Prof. Dr. Morik (TU Dortmund) gave a talk “Big Data – Small Devices”.

Abstract:
How can we learn from the data of small ubiquitous systems? Do we need to send the data to a server or cloud and do all learning there? Or can we learn on some small devices directly? How complex can learning allowed be in times of big data? What about graphical models? Can they be applied on small devices or even learned on restricted processors?

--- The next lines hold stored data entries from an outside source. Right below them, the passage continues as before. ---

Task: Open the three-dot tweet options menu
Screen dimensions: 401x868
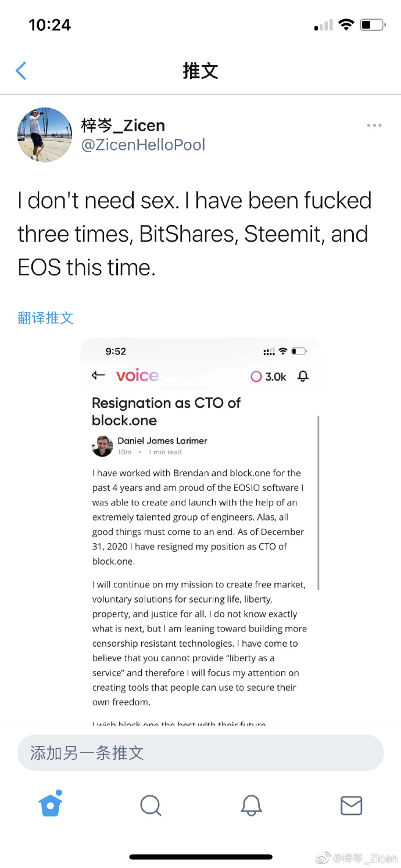Action: tap(374, 125)
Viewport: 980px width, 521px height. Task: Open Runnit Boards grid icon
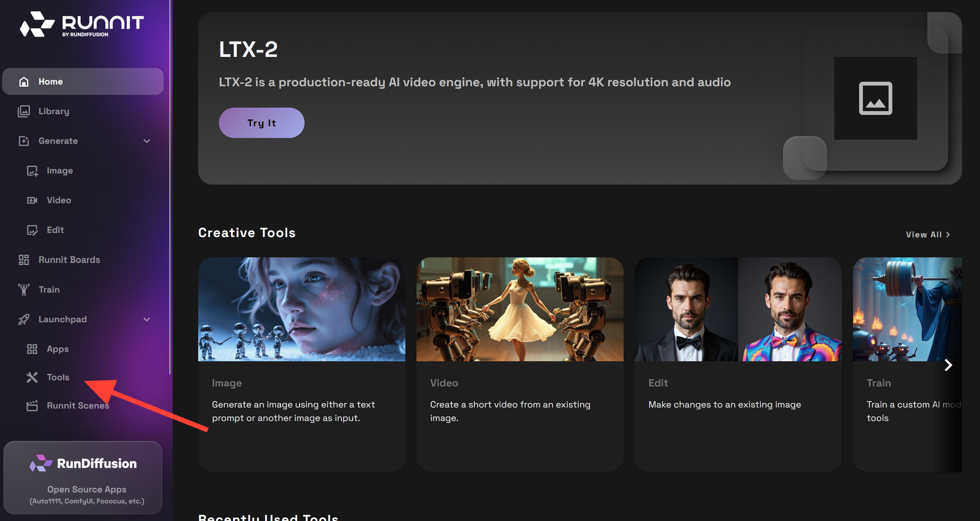pos(24,260)
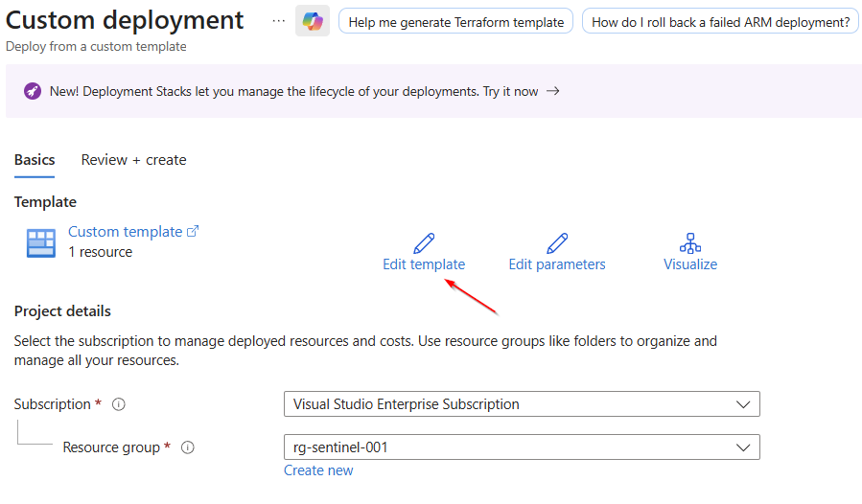The image size is (862, 504).
Task: Click the arrow after Try it now
Action: pyautogui.click(x=552, y=91)
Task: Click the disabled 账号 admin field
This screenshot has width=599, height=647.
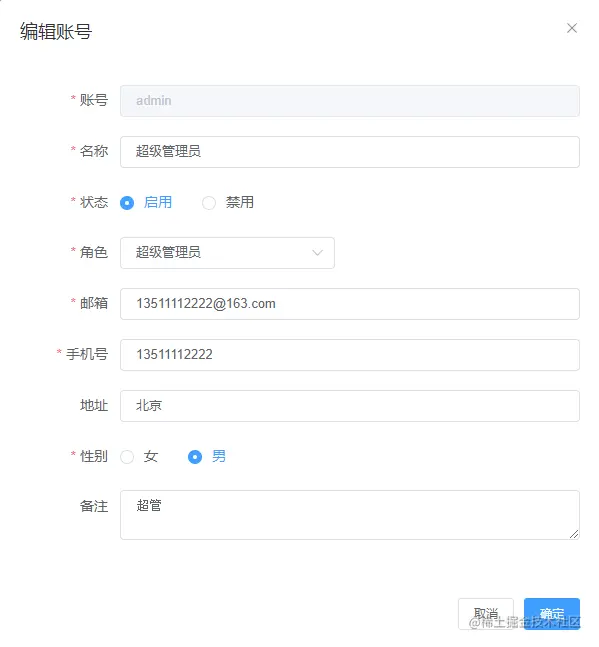Action: (350, 101)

Big data are produced by various sources. Most often, they are distributedly stored at computing farms or clouds. Analytics on the Hadoop Distributed File System (HDFS) then follows the MapReduce programming model. According to the Lambda architecture of Nathan Marz and James Warren, this is the batch layer. It is complemented by the speed layer, which aggregates and integrates incoming data streams in real time. When considering big data and small devices, obviously, we imagine the small devices being hosts of the speed layer, only. Analytics on the small devices is restricted by memory and computation resources.
The interplay of streaming and batch analytics offers a multitude of configurations. The collaborative research center SFB 876 investigates data analytics for and on small devices regarding runtime, memory and energy consumption. In this talk, we investigate graphical models, which generate the probabilities for connected (sensor) nodes.
• First, we present spatio-temporal random fields that take as input data from small devices, are computed at a server, and send results to –possibly different — small devices.
• Second, we go even further: the Integer Markov Random Field approximates the likelihood estimates such that it can be computed on small devices.